Paramount Global Headquarters in New York, USA on Tuesday, August 27th, 2024.
Yuki Iwamura | Bloomberg | Getty Images
The Federal Communications Commission cleared the $8 billion merger method on Thursday Paramount and Skydance Media.
Announced more than a year ago, the deal includes CBS Broadcast TV Network, Paramount Pictures and Nickelodeon Channel.
“Americans no longer trust legacy national news media to report completely, accurately and fairly,” FCC chairman Brendan Kerr wrote in a statement Thursday. “Now is the time for changes, so we welcome Skydance’s commitment to making major changes on the once-famous CBS broadcast network.”
Carr said Skydance made a written commitment to ensure that the programming of the new company has a diverse perspective across the political and ideological spectrum. Skydance also said it would hire a third-party impartial outsider to report to the president of the new company to assess bias complaints.
The FCC chair noted that Skydance does not have a DEI program in place and agreed not to establish such an initiative with the new company.
Paramount Chairman Shari Redstone is set to leave the company’s board of directors once the Skydance merger is complete. Her family’s company, National Amusements, sells control of Paramount to Skydance.
Skydance is owned by David Ellison, Oracle founder and billionaire Larry Ellison.
The FCC’s decision to greenlight the merger was not unanimous. Commissioner Anna Gomez, the only Democrat on the three-member committee, opposed the move, saying she was suffering from Paramount’s recent payments to settle the lawsuit filed by President Donald Trump for CBS’s “60 minutes.”

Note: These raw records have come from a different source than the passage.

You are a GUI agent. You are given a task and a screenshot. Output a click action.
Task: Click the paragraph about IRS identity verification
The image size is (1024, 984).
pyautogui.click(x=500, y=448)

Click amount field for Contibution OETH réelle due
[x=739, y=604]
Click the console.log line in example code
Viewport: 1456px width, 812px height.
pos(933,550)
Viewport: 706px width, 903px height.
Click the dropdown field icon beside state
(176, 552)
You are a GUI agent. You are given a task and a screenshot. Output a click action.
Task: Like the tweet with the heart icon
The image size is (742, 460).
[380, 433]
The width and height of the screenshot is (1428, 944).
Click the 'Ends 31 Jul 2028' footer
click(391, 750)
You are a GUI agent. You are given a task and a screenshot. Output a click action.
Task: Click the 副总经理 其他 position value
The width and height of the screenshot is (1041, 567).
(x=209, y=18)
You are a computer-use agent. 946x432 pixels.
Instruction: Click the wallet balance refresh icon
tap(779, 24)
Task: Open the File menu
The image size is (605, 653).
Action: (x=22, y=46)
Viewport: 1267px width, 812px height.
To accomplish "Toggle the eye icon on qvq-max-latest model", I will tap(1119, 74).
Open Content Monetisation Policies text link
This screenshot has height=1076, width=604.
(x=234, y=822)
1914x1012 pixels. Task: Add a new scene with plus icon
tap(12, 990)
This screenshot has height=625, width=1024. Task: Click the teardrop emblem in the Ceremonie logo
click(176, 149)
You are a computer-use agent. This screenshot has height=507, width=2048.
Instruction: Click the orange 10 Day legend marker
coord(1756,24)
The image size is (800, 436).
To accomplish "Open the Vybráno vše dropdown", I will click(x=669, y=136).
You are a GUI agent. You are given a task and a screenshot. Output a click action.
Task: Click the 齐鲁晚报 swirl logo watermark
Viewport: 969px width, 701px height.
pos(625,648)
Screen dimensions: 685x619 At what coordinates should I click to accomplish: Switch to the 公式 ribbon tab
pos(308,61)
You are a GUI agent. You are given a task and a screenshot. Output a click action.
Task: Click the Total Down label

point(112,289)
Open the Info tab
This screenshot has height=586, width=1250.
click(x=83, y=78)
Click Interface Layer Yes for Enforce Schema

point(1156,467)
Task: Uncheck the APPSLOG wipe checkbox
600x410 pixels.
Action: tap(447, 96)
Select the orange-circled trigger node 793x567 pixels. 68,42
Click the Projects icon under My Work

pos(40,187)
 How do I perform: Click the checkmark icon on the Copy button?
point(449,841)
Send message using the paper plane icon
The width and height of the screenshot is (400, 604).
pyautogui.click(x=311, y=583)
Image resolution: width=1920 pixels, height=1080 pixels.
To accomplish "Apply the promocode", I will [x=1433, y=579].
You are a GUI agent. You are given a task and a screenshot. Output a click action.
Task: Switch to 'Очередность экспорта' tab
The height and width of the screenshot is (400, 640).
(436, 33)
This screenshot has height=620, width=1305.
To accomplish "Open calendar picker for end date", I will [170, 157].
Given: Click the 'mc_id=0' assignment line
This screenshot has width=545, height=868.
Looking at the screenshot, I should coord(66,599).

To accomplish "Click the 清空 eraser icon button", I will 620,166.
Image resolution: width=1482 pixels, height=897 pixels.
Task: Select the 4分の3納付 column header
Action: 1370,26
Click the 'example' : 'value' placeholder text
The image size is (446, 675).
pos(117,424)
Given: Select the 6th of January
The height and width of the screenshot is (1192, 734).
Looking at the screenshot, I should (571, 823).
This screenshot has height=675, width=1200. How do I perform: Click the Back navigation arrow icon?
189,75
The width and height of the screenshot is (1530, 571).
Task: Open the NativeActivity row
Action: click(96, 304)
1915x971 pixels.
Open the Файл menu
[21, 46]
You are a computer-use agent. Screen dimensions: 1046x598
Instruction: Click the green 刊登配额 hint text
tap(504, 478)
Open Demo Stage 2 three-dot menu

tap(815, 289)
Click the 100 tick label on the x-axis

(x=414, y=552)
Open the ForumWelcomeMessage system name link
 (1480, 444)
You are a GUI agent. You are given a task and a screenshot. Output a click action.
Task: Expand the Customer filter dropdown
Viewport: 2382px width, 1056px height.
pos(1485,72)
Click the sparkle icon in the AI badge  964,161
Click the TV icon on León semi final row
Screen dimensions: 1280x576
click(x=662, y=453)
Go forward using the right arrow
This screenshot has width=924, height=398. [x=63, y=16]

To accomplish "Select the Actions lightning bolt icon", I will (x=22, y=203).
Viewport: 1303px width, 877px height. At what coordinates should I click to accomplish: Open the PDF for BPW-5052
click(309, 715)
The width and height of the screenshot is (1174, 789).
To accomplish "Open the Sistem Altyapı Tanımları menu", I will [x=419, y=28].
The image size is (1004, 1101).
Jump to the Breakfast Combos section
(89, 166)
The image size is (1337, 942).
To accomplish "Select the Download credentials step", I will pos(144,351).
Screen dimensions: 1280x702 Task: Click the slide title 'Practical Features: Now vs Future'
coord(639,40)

“The most important payments and this reckless approval encouraged those who believe that the government can extract financial and ideological concessions, demand positive treatment and ensure positive media coverage,” she wrote in a opposing statement.
The FCC ruling comes less than a month after Paramount agreed to pay Trump $16 million after he sued the company over compiling a “60-minute” interview with former vice president Kamala Harris. It also happened a week after CBS announced it was cancelling “The Late Show with Stephen Colbert.”
In one of his monologues last week, Colbert called the settlement a “big fat bribe” and referenced the disputed merger between Paramount and Skydance Media.
At the time, Paramount and CBS executives issued a statement saying that the cancellation was a “pure financial decision against a challenging late-night background.”
However, the timing of that decision has been questioned by many politicians and a group of Hollywood merchants.
The writer’s guild has asked New York State Attorney Letitia James to join California and begin an investigation into potential misconduct in Paramount.
“Cancellations are part of business, but businesses that end the show with malice due to explicit or implicit political pressure in a democratic society are dangerous and unacceptable,” the WGA wrote in a statement last week. “Paramount’s decision is against the backdrop of President Trump’s relentless attacks on the free media outlets through lawsuits against CBS and ABC, threatening lawsuits from media organisations with serious coverage and threatening merciless refunds from PBS and NPR.”
California’s democratic Senator Adam Schiff and Massachusetts’ Elizabeth Warren also questioned the deal.
“Was it a coincidence that CBS cancelled Colbert? Warren wrote in Op-Ed for Variety, released Wednesday. “Are you sure this isn’t part of a wink wink deal between the president and the giant corporation that needed something from his administration?”